Analysis of inhibition rate enhancement by covalent linkage of antithrombin to heparin as a potential predictor of reaction mechanism.

Antithrombin (AT) inhibition of coagulation enzymes is catalyzed by unfractionated heparin (UFH) and other heparinoids. Reaction proceeds either via conformational activation of the inhibitor or template-mediated binding of both inhibitor and protease. We investigated if the relative inhibition rates of AT + UFH and covalent AT-heparin conjugate (ATH) with coagulation factors might be indicative of the mechanism involved. Rates were determined by discontinuous assay and mechanisms were probed by a variety of binding studies with UFH or ATH heparin chains.
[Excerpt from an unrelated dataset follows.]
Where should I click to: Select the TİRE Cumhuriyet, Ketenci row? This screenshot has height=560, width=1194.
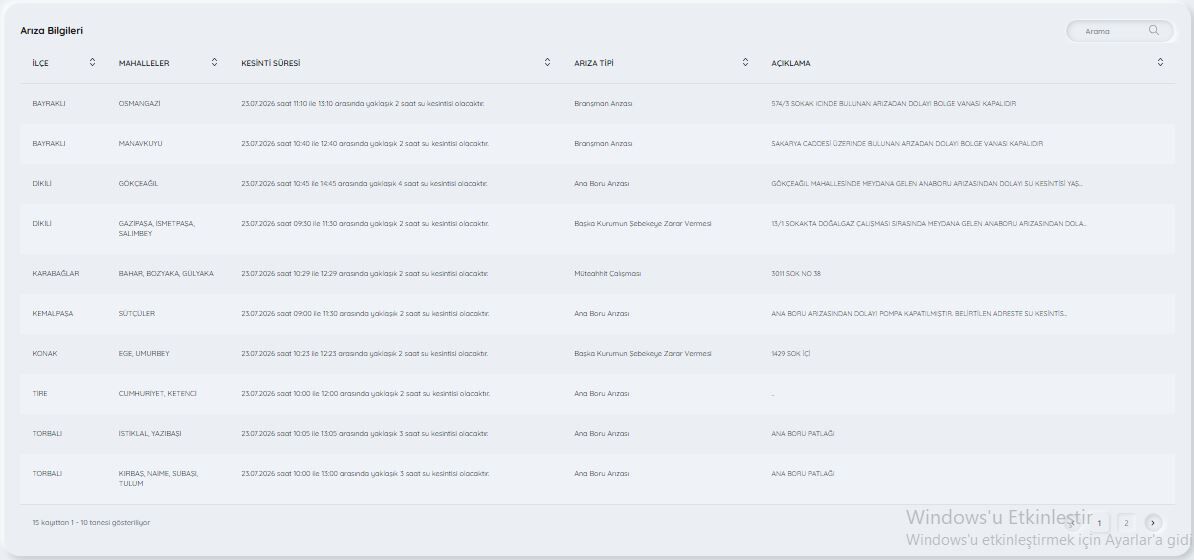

Rates were increased more than 2-fold with ATH over AT + UFH in reactions with thrombin, factor (F) VIIa + tissue factor + Ca2+ + lipid, FIXa and FXIa, but not with FXa or FXIIa. In comparison, UFH or ATH heparin binding (evidence of a template mechanism) was only observed with thrombin, tissue factor, FIXa and FXIa. Thus, inhibition rate enhancement by conjugation of AT with heparin were predictive of inhibitor.enzyme template bridging by heparin. Rationales behind this novel concept are discussed.